When Laura Ingalls and Tom Sawyer were kids, owning more than two sets of clothes was enough to make somebody rich. Nowadays a thrift-store shopper on a good day can buy an entire outfit with designer labels for less than an hour’s pay — lucky thing, since modern standards of dress have risen so that “wearing the same outfit every single day until you outgrow it or it falls apart” is no longer socially acceptable anyway.

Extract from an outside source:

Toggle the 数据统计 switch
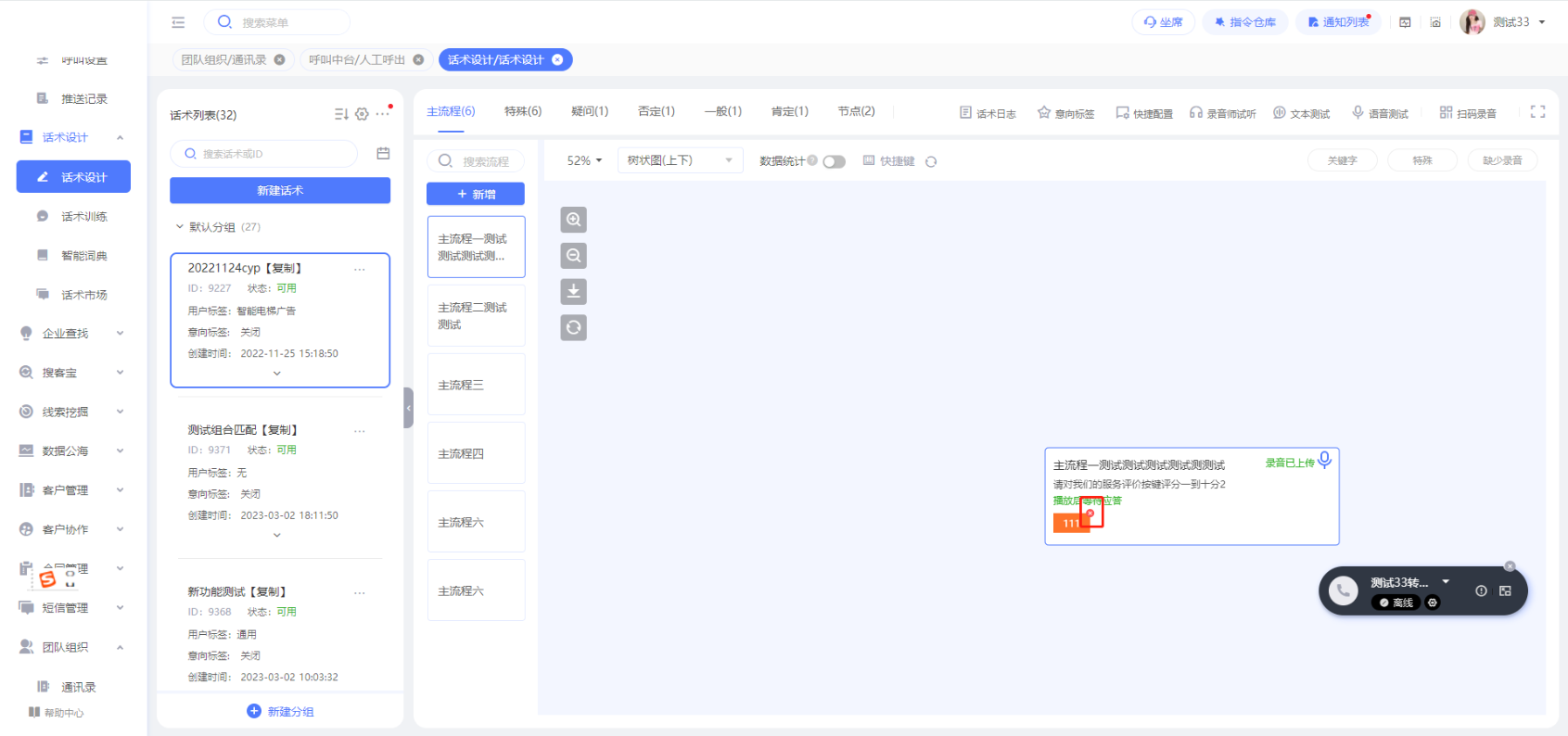Viewport: 1568px width, 736px height. pyautogui.click(x=834, y=161)
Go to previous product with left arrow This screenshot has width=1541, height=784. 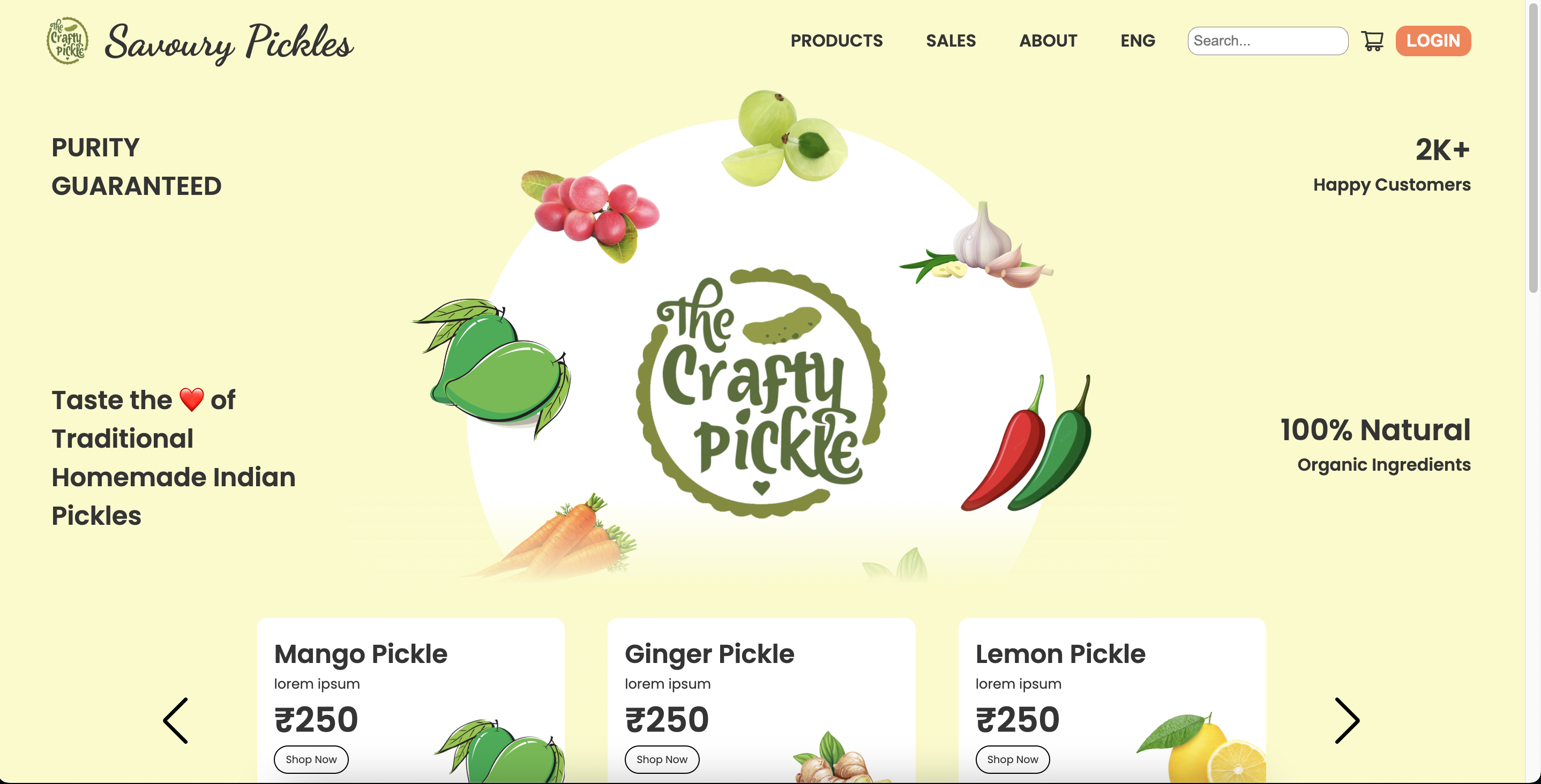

So it’s true that even poor Americans are in many ways rich by historical standards, but those standards don’t always apply now. During my “poor years” — college and some while thereafter, until I paid off my damnable student-loan debts — when I worried about immediate or long-term financial matters, I never once thought “How can I buy a single loaf of bread?” or “I’ll never be able to afford a microwave of my very own.”

No, my concerns were bigger: debt and interest payments, health and medical costs, rent increases, hoping my rickety car held together because I couldn’t afford a repair bill that month.

But during those bleak days, when I was broke, indebted and had to practice a lot more self-denial than I generally do now, I could always afford to re-visit the literary friends of my childhood and remember that Laura and Tom and the rest of the gang would still be amazed by my opulent living standards, even in that one-room college apartment.

Staying out of restaurants was easier when I viewed my home-cooked meals through other people’s eyes: I ate lots of eggs because they were cheaper than meat, whereas Laura went years without seeing a single egg because her family couldn’t afford chickens.

Being poor, and taking the steps to be not-poor, were both easier for me to handle when I remembered the ways I was rich.